Task brief. Copy out exactly the lines from the one containing "The width and" through the end of the records, and no pictures.

Data provided.
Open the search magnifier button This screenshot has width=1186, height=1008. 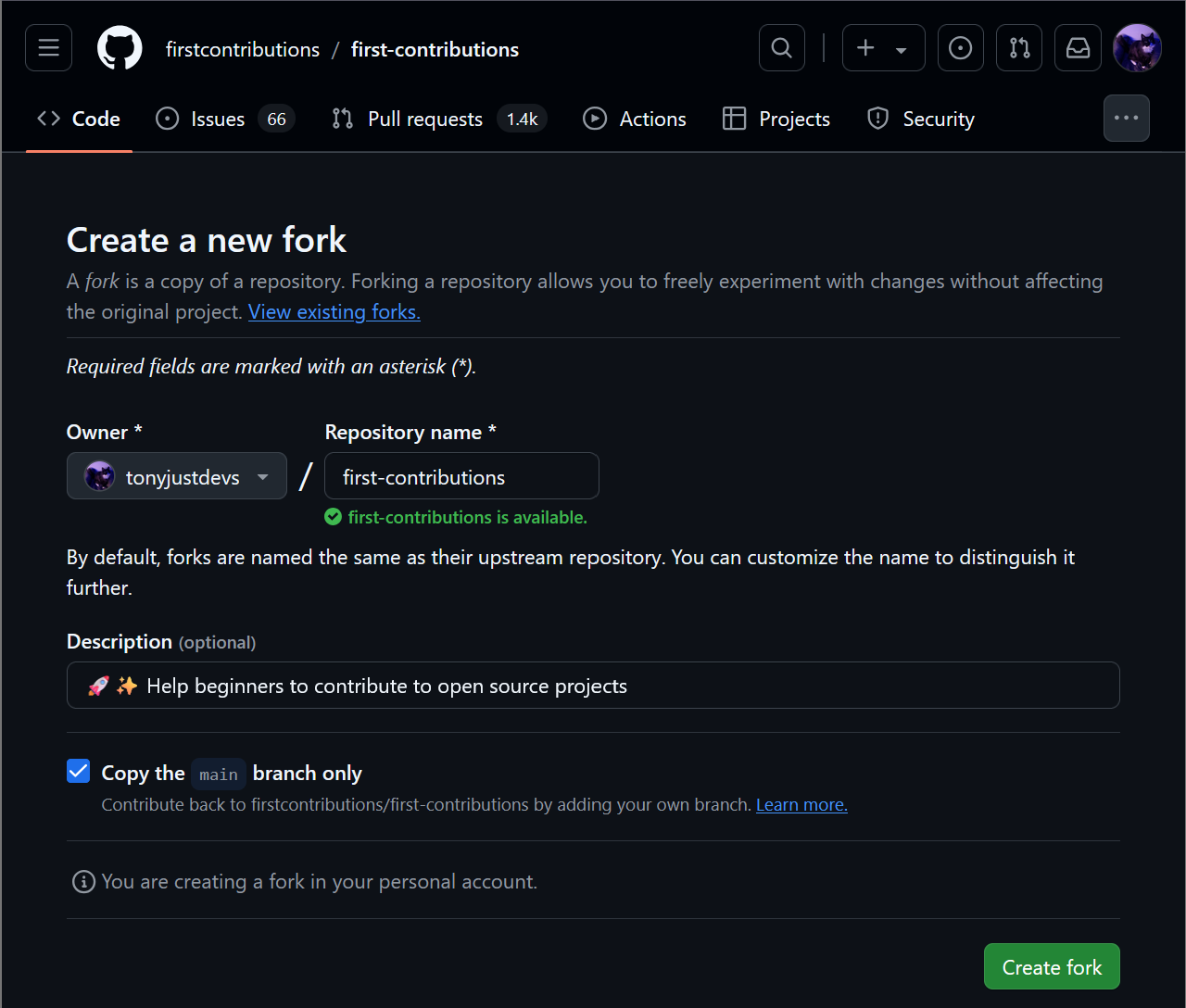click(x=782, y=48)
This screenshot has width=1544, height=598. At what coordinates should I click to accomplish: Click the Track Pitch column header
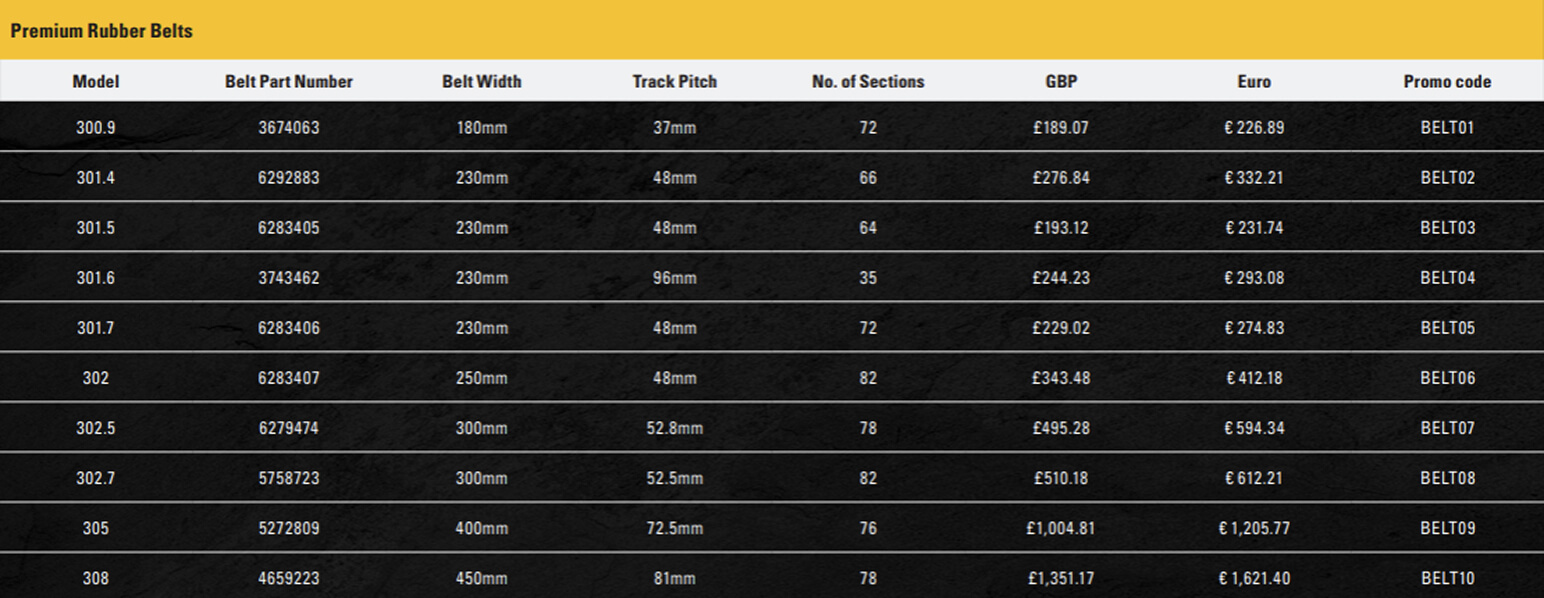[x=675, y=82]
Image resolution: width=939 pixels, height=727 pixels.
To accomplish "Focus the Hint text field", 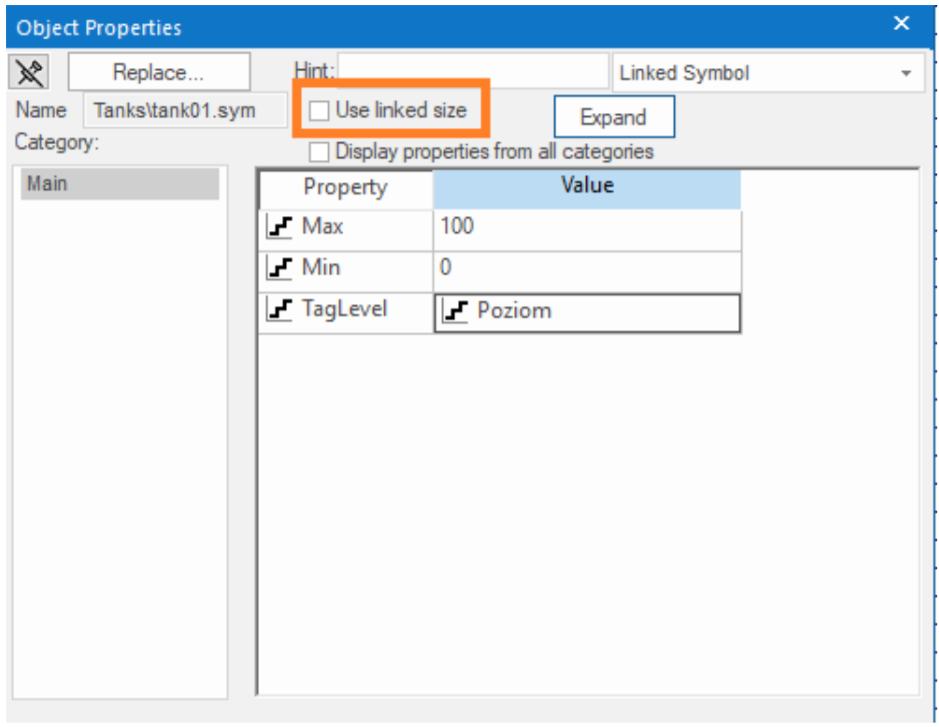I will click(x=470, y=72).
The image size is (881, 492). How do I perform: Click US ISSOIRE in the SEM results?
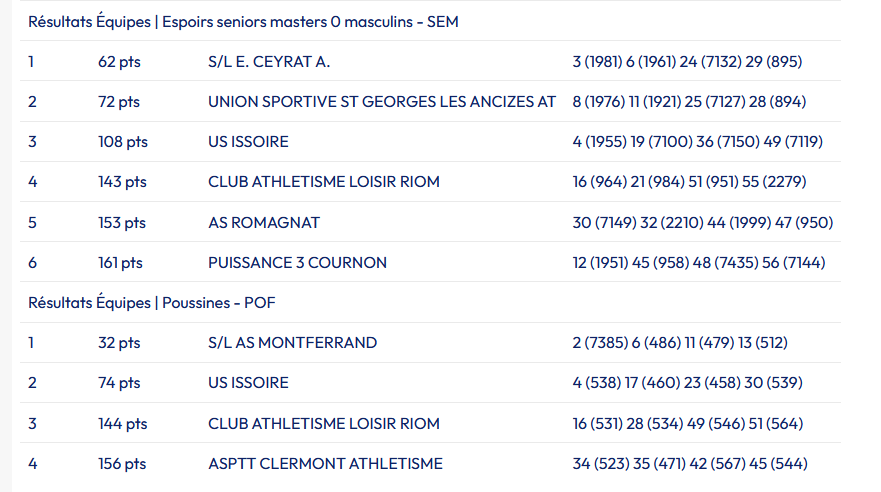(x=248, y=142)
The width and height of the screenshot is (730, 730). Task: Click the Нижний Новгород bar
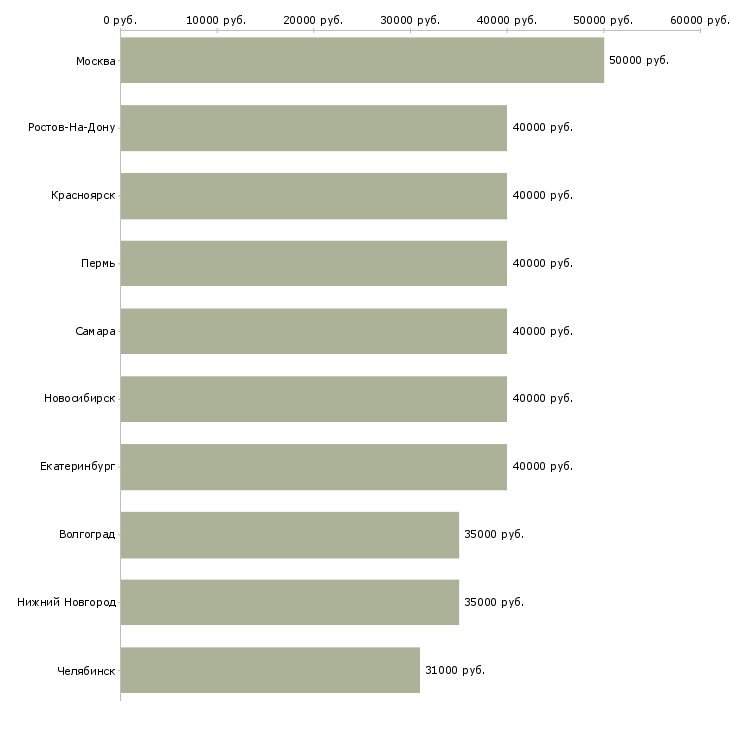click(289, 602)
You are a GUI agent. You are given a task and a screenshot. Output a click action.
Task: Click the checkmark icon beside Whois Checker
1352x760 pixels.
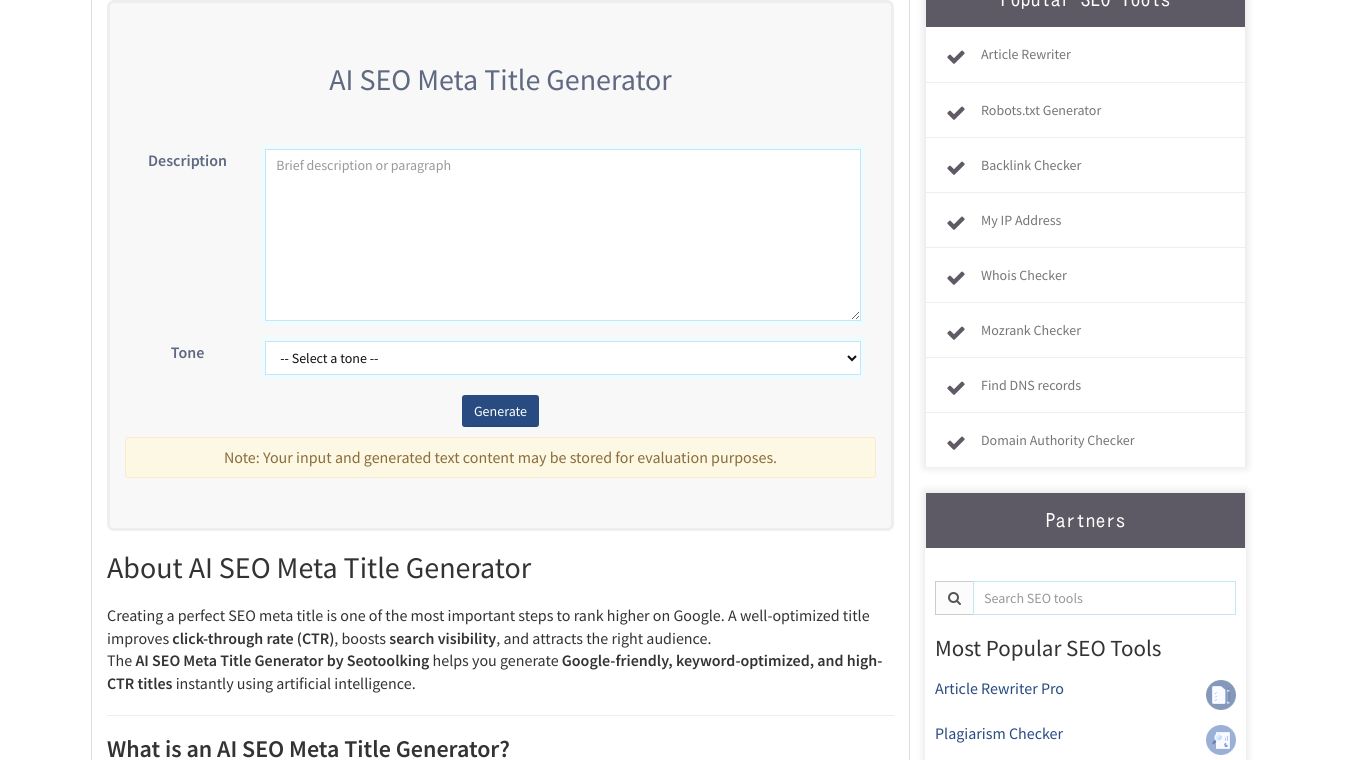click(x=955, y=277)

Finished task.
The width and height of the screenshot is (730, 730). Task: Click the Нижний Новгород bar
click(289, 602)
You are a GUI agent. You are given a task and a screenshot. Output a click action.
Task: Click the checkmark icon beside Whois Checker
1352x760 pixels.
click(x=955, y=277)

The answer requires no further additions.